[Opening Reading text section]

Do you have the latest service packs installed in the guest?
Have you tried monitoring the performance from inside the guest, to figure out what takes cpu time there?
-- Pasi
The guest is running XP w/ SP3. It is not just the guest VM taking cpu time. Basically, whatever process I am doing hits 100% cpu usage in Windows. If I open IE, it will use 100% cpu for a bit while it opens. If I try to click on a website, it will do it again. Thus, it is causing a very sluggish session as it keeps pausing. It isn't just IE, it's any program I try to use. This CPU usage is reflected in xm top as both the guest's CPU% will hit 100% as will Dom-0.
Did you verify from Windows Task Manager you're actually using the GPLPV PV drivers/devices?
How do you use the WinXP guest? Through the VNC console, or by using RDP over the network? RDP is recommended, since it's much faster.
Does WinXP have high IOwait?
I have done pretty much everything specified in the Xen Best Practices. In fact, I have dedicated 4GB to Dom-0.
Dom0 only needs 512 MB - 1024 MB (imho) on a common machine.
Oh, one more thing.. I noticed you had apic=0 in the WinXP config. Try changing that to 1. Not sure if that helps, but worth trying.

[Closing Reading text section]
[Opening Raw data section]

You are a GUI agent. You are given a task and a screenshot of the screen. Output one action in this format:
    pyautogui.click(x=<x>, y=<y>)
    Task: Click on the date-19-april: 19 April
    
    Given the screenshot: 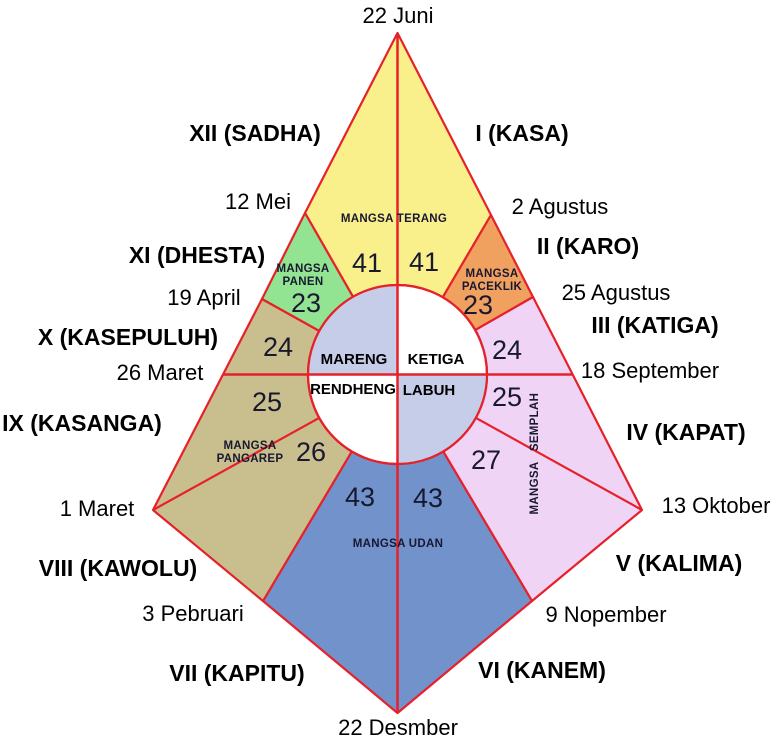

[Closing Raw data section]

▶ **Exercise requirements**:
[1] Write out the passage of the discussion about the slow Windows XP guest from "How do you use" to "a common machine.".
[2] In the discussion about the slow Windows XP guest, how much memory has been dedicated to Dom-0?

▶ **Expected responses**:
[1]
How do you use the WinXP guest? Through the VNC console, or by using RDP over the network? RDP is recommended, since it's much faster.
Does WinXP have high IOwait?
I have done pretty much everything specified in the Xen Best Practices. In fact, I have dedicated 4GB to Dom-0.
Dom0 only needs 512 MB - 1024 MB (imho) on a common machine.

[2] 4GB